Saved data entries:
^^^^^^^^
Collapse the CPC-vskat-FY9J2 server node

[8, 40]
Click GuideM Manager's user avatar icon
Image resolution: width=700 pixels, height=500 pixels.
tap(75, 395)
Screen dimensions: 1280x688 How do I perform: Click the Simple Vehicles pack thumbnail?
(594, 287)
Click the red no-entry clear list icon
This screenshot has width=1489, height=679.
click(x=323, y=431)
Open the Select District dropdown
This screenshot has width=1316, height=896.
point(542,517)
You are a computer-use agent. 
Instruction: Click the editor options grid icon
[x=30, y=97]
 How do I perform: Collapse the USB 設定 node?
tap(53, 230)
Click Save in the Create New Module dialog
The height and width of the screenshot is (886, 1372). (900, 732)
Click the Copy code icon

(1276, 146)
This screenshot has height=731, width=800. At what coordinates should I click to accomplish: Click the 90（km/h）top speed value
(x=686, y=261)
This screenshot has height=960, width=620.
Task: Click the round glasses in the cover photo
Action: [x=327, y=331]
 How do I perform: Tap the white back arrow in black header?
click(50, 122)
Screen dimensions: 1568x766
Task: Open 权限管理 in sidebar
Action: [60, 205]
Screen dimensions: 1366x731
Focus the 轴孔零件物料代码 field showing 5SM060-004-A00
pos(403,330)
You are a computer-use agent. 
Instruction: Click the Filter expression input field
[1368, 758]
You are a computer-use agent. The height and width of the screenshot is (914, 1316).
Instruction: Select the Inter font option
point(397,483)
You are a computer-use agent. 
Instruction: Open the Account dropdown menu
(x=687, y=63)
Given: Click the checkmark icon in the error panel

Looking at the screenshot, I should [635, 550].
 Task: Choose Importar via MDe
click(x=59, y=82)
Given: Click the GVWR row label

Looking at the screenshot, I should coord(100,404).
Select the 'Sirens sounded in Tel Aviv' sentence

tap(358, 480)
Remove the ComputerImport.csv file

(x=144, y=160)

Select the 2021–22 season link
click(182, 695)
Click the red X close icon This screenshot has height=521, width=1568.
^^^^^^^^
WORK ORDER: Starting at the first line of the entries above, please extract each line up to and including the line with "Screen dimensions: 1366x731", unchanged, and add nothing.

ANSWER BOX:
Collapse the CPC-vskat-FY9J2 server node

[8, 40]
Click GuideM Manager's user avatar icon
Image resolution: width=700 pixels, height=500 pixels.
tap(75, 395)
Screen dimensions: 1280x688 How do I perform: Click the Simple Vehicles pack thumbnail?
(594, 287)
Click the red no-entry clear list icon
This screenshot has width=1489, height=679.
click(x=323, y=431)
Open the Select District dropdown
This screenshot has width=1316, height=896.
point(542,517)
You are a computer-use agent. 
Instruction: Click the editor options grid icon
[x=30, y=97]
 How do I perform: Collapse the USB 設定 node?
tap(53, 230)
Click Save in the Create New Module dialog
The height and width of the screenshot is (886, 1372). (900, 732)
Click the Copy code icon

(1276, 146)
This screenshot has height=731, width=800. At what coordinates should I click to accomplish: Click the 90（km/h）top speed value
(x=686, y=261)
This screenshot has height=960, width=620.
Task: Click the round glasses in the cover photo
Action: [x=327, y=331]
 How do I perform: Tap the white back arrow in black header?
click(50, 122)
Screen dimensions: 1568x766
Task: Open 权限管理 in sidebar
Action: [60, 205]
Screen dimensions: 1366x731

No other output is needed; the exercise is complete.